• Problem requirements:
Set down the following lines exactly as they appear, starting with the line containing "This screenshot has height=1314, width=1311." and going on through the line containing "This screenshot has width=1000, height=1000.".

• Input:
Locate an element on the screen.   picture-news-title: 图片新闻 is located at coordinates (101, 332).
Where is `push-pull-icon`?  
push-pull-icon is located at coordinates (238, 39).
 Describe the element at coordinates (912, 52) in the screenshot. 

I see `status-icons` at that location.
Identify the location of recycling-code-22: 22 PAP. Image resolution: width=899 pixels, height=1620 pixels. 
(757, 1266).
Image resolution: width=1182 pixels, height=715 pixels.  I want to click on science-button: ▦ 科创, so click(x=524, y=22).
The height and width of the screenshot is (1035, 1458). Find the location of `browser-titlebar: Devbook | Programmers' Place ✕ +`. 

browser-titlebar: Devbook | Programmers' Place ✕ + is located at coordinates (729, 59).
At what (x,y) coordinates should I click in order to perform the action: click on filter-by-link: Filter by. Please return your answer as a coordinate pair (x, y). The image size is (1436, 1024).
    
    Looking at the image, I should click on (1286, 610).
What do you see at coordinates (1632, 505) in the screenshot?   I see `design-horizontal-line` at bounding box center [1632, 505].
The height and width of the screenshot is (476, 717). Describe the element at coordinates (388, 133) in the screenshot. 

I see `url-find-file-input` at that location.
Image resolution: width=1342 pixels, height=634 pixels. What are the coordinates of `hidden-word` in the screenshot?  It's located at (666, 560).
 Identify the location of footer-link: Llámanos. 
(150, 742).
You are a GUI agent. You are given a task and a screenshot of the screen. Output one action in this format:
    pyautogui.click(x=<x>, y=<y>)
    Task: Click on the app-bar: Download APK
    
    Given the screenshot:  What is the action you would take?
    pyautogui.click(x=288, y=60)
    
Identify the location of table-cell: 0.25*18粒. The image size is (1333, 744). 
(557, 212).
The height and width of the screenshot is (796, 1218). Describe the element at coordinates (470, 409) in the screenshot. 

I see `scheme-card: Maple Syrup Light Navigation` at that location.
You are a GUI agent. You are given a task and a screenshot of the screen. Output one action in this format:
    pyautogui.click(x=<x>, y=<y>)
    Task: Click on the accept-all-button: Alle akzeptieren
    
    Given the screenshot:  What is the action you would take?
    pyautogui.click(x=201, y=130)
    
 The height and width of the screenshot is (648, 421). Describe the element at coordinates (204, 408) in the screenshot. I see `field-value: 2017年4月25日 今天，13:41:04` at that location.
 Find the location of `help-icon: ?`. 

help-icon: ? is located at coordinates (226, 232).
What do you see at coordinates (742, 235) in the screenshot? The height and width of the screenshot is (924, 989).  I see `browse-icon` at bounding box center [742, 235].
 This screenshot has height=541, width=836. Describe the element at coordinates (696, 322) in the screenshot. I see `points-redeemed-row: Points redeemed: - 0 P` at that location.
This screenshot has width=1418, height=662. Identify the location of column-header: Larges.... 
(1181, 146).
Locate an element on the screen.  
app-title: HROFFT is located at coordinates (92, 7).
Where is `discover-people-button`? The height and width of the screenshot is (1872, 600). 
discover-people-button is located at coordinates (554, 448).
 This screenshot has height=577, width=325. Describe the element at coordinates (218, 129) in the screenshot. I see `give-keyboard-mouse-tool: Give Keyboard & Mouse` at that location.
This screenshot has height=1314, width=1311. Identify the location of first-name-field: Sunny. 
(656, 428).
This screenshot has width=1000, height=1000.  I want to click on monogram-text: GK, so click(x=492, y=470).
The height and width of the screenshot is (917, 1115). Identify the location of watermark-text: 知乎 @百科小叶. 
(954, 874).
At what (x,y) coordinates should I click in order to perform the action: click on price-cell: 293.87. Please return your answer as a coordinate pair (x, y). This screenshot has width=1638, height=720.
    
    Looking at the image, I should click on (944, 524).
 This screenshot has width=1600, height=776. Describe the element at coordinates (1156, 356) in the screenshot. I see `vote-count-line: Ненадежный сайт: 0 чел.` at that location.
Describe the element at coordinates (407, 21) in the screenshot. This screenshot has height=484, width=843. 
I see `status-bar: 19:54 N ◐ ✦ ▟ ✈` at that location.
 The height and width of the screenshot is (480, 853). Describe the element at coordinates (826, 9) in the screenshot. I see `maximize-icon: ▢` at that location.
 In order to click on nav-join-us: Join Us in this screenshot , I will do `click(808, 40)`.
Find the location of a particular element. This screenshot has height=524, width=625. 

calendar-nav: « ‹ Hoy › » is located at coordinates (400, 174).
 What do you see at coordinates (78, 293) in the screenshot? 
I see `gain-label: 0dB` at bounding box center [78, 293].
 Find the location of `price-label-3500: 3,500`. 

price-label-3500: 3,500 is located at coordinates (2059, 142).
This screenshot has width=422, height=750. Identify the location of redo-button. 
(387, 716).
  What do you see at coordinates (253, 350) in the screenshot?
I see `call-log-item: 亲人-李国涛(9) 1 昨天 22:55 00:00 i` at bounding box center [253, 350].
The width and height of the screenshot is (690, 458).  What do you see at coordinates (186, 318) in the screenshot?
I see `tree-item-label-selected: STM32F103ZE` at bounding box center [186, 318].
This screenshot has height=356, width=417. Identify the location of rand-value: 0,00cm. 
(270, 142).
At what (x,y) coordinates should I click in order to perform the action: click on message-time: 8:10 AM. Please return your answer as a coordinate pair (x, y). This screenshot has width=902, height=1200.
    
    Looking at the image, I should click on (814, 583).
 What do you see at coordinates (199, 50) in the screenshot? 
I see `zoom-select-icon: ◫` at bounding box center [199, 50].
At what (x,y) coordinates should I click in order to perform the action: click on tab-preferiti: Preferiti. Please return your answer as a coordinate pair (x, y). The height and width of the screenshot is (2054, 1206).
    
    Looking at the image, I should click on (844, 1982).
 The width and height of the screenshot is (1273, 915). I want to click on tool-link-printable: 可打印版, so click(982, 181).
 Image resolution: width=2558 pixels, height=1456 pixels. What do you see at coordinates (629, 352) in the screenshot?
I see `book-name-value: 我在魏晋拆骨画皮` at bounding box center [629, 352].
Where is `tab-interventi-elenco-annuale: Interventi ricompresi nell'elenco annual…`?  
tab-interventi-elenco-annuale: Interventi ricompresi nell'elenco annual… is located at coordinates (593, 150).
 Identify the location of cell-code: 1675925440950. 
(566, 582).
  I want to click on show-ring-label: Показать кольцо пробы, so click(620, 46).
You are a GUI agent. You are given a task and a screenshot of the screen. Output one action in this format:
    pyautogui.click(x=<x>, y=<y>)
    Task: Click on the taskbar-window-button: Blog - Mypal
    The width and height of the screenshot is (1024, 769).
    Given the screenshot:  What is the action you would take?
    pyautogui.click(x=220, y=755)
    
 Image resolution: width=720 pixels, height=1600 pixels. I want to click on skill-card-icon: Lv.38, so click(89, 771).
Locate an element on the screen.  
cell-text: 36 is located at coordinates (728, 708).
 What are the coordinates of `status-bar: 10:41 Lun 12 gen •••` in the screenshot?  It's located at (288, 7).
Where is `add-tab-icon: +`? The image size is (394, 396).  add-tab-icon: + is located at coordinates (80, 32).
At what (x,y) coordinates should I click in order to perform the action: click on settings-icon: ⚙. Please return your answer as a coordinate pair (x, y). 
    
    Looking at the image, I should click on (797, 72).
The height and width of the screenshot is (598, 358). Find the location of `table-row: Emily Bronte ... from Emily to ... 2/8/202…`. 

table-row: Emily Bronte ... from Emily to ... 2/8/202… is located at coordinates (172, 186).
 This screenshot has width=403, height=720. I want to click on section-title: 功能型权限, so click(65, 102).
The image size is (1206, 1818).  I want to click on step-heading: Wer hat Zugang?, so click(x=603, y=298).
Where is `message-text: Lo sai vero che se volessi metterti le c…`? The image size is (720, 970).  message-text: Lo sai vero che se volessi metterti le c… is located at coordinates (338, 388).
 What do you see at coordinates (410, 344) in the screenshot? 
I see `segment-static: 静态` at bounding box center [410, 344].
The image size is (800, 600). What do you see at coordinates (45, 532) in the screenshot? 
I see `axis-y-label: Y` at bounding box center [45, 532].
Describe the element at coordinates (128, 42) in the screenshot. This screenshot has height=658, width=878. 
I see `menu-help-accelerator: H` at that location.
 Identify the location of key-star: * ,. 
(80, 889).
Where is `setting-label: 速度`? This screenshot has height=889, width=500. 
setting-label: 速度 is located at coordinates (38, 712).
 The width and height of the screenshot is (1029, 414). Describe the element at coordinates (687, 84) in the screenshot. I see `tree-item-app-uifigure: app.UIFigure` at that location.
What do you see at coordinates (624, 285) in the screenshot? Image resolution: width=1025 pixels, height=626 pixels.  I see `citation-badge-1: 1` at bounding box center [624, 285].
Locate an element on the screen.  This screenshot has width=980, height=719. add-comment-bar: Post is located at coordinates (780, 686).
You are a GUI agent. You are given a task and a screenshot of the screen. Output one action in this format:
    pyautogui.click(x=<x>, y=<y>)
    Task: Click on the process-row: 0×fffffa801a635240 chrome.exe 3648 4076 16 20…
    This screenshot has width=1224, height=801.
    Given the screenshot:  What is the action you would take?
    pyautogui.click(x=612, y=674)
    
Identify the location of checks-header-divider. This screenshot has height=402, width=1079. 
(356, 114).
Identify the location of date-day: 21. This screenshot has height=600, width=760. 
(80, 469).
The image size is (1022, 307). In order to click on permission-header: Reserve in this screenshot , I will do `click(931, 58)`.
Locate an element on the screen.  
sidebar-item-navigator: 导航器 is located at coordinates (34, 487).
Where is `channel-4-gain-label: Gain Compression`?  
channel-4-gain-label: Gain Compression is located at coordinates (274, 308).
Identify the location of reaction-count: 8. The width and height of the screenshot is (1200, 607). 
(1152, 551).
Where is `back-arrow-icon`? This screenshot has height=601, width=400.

• Solution to this task:
This screenshot has height=1314, width=1311. Identify the location of first-name-field: Sunny. 
(656, 428).
This screenshot has width=1000, height=1000.  I want to click on monogram-text: GK, so click(x=492, y=470).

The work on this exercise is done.